### Document
L'armée française sous l'occupation - Tome 2 : La métamorphose
François Broche poursuit à vive allure son entreprise de description et de réflexion dans un domaine complexe et encore sensible. Nous avions rendu compte du premier tome dans le numéro d’août-septembre 2002 de cette revue et voici que parvient « à voie libre » la seconde des trois parties prévues. Il n’est à l’évidence pas possible ici de découper le temps en périodes franches, comme sur un agenda. Cet ouvrage médian se focalise sur l’année charnière où le destin de la guerre bascula au niveau mondial – 1942 – et plus précisément sur ces quelques jours de novembre, cruciaux pour la France, qui virent l’opération Torch, le baroud d’honneur de l’armée d’Afrique, l’invasion de la zone libre, la fin de l’armée de l’armistice et le sabordage de la flotte, restée pendant deux ans « atout maître de Vichy ». Désormais, c’est de l’extérieur que peut venir l’essentiel du salut, tandis que la métropole est plus que jamais sous la botte.
De Gaulle a réussi son pari risqué du 18 juin. Déjà rejoint à coups d’initiatives individuelles et de ralliements aventureux par 25 000 hommes dès la fin de 1940, il s’est assuré un semblant de légitimité, un début d’État, un embryon d’armée. Il lui faut maintenant asseoir son autorité sur un territoire plus significatif que l’AEF, et obtenir l’engagement autonome d’unités militaires françaises, non réparties dans des corps alliés.
Dans l’hexagone, les cartes sont redistribuées, les choix deviennent à la fois plus clairs et plus périlleux. La dérive de la Légion des combattants vers le parti unique, la création de la Milice et de la Franc-Garde, les épisodes de la LVF et de la Phalange africaine ne concerneront jamais qu’une petite minorité. L’ensemble des cadres militaires, qui ont échappé à la captivité, au départ « anti-allemand, mais sans imagination », reste longtemps figé dans le réflexe d’obéissance au Maréchal « dont le prestige reste très grand ». Il apporte son sens de l’organisation et de la prévision à une Résistance brouillonne (on relève 12 sigles en quelques pages, de FTP à CDM et d’ORA à MUR), qui commence à être prise au sérieux par les Anglo-Saxons et qui s’organise entre les outrances de Frenay et le sens du sacrifice des anciens, Frère, Verneau, Delestraint… Il faut déceler les infiltrations, réprimer les ardeurs intempestives et les actions prématurées, et aussi compter avec les Communistes rétifs devant d’anciens Croix de feu et cherchant à « s’emparer de la direction de l’ensemble » du mouvement.
######
> [Problèmes]:
**A)** D'après le compte rendu, combien d'hommes avaient rejoint de Gaulle dès la fin de 1940 ?
**B)** Recopiez fidèlement le passage du compte rendu qui s'ouvre sur les mots contenant « De Gaulle a » et se clôt sur « des corps alliés. ».
### Segment de données
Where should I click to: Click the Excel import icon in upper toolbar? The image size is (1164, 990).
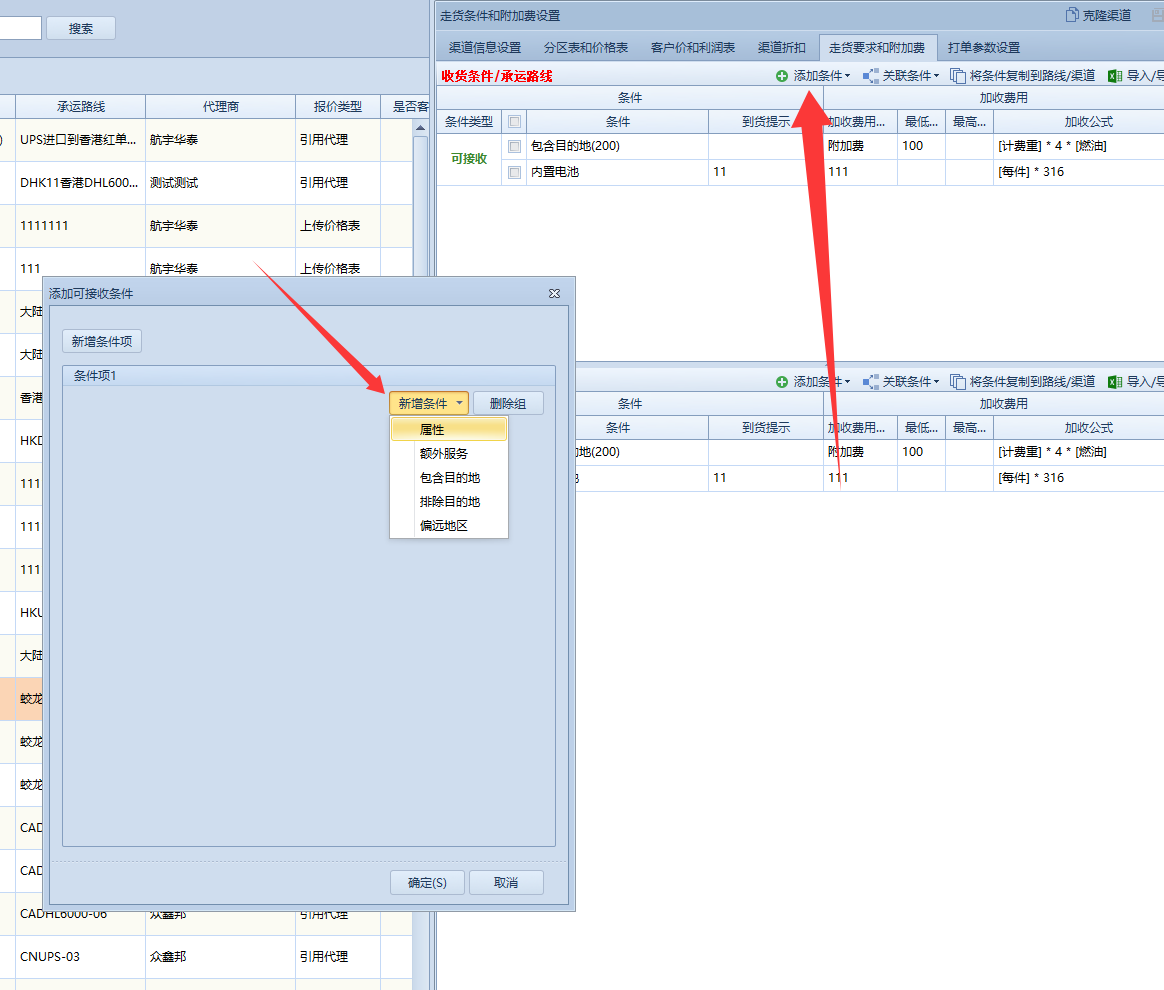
######
> [Réponses]:
**A)** 25 000 hommes.

**B)**
De Gaulle a réussi son pari risqué du 18 juin. Déjà rejoint à coups d’initiatives individuelles et de ralliements aventureux par 25 000 hommes dès la fin de 1940, il s’est assuré un semblant de légitimité, un début d’État, un embryon d’armée. Il lui faut maintenant asseoir son autorité sur un territoire plus significatif que l’AEF, et obtenir l’engagement autonome d’unités militaires françaises, non réparties dans des corps alliés.